Thursday, September 4, 2025

No constitutional claims for 22-hour solitary confinement or limited toilet access

Nine inmates in the Commonwealth of Connecticut sued their jailers, claiming jail conditions were bad enough that the prison system was violating their constitutional rights. We have a mixed victory for the plaintiffs. Some win the appeal, but most lose. In this segment, we talk about the ones who lost, shedding light on how qualified immunity works.
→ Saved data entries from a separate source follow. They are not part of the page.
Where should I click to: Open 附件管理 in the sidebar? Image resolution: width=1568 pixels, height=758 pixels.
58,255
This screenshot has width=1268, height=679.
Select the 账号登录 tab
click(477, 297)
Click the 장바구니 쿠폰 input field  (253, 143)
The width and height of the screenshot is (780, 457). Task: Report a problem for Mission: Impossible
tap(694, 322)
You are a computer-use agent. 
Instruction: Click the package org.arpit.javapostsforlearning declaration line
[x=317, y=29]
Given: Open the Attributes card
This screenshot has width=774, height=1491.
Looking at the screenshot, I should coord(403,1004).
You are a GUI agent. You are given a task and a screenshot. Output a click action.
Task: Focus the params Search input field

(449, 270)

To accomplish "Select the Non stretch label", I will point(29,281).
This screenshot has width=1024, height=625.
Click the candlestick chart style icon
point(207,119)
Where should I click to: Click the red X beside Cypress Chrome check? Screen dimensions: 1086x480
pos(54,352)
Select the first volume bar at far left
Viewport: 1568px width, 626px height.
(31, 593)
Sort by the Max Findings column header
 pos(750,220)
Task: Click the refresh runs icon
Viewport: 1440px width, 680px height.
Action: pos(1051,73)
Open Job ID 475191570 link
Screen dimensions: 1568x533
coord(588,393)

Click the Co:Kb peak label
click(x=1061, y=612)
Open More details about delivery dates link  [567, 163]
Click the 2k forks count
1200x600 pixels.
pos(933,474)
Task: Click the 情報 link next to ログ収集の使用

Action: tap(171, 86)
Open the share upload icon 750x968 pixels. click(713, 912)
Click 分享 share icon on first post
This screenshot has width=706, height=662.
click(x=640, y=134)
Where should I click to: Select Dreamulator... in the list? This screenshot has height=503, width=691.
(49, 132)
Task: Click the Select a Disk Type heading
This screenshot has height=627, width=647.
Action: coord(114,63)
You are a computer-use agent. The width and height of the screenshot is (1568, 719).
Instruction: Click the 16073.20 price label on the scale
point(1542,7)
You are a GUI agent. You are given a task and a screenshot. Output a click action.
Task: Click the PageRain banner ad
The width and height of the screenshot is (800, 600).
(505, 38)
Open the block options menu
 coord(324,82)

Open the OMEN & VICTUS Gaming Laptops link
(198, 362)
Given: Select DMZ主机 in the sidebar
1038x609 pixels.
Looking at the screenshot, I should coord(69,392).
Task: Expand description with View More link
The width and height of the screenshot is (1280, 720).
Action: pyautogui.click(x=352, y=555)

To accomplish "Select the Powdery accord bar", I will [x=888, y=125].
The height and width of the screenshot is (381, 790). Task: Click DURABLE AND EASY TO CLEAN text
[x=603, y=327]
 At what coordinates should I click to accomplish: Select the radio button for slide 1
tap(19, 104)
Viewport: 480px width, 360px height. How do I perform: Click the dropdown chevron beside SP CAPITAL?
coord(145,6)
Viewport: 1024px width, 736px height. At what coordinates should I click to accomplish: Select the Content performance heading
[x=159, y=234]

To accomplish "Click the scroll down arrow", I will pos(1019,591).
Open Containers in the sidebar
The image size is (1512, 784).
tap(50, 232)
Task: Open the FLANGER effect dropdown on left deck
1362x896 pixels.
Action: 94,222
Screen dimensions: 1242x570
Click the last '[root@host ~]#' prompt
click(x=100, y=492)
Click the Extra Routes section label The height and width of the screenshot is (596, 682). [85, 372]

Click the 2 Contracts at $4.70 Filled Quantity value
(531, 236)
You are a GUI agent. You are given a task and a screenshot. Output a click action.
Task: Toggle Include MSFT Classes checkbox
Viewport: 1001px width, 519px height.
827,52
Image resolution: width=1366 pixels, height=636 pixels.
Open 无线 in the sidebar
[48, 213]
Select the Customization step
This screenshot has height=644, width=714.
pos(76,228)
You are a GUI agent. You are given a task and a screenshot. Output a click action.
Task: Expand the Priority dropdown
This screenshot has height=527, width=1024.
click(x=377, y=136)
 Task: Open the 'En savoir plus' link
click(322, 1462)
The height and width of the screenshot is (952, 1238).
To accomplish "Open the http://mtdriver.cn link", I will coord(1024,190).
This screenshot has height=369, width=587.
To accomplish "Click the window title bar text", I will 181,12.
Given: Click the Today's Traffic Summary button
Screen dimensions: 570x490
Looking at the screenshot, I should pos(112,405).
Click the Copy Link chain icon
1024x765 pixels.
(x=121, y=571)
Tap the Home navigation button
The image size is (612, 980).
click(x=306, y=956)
The case is Galtas v. Chapdelaine, issued on September 3. Plaintiffs were confined in Q-Pod, where you spend 22 hours a day, often without a cellmate, so it is true solitary confinement. During the other two hours, they get to play basketball in an outdoor yard, and they have visitation. Inmates in general population get three hours of such freedom each day. The Q-Pod also has toilets that only allow you to flush twice per five minutes. If that happens, you have to wait another give minutes before flushing again, and if you flush too often during a compressed time period, the toilet won't flush for 30 minutes. The prison says this flush policy is part of a municipal water-use policy, but plaintiffs claim the officer shut off the Q-Pod inmates' water for hours at a time. Is this a case?

On the isolation claim, the Court of Appeals (Carney, Park and Nardini) holds the defendant officers are entitled to qualified immunity, which shields them from suit if the law was not clearly-established at the time of the violation. You need a precedent in the Second Circuit that is close enough to yours on the facts to avoid this immunity. Otherwise, the officers are not on notice that they are violating the law. The Court holds that the 22-hour isolation rule is only one hour less than all other inmates, "and the Supreme Court has never held that 22 hours per day of isolation constitutes cruel and unusual punishment" in violation of the Eighth Amendment. Nor has the Second Circuit, and cases from around the country have not foreshadowed a particular ruling on this issue. The claim is too esoteric for the court to allow it to proceed.

As for the toilet flushing claim, same result. "Neither the Supreme Court nor this Court has held that shutting off toilet flushes 'for two to three hours at a time' violates the Eighth Amendment." While some cases hold that close exposure to your fecal waste is sufficiently degrading to permit a constitutional claim, those cases are more disgusting than this one. The Court holds, "Our caselaw does not clearly establish that a few hours without a flushing toilet violates the Eighth Amendment,"such that qualified immunity attaches on this claim, as well. 

From this case, you see how qualified immunity works. You can't just claim that the Eighth Amendment permits your lawsuit. And you can't cite cases that bear some relationship to your case. To proceed under Section 1983 for damages, you have to find a case that is sufficiently similar to yours that the defendants can be expected to know they are violating the Constitution in violating your rights. That is not the case on these claims, and they are dismissed for good.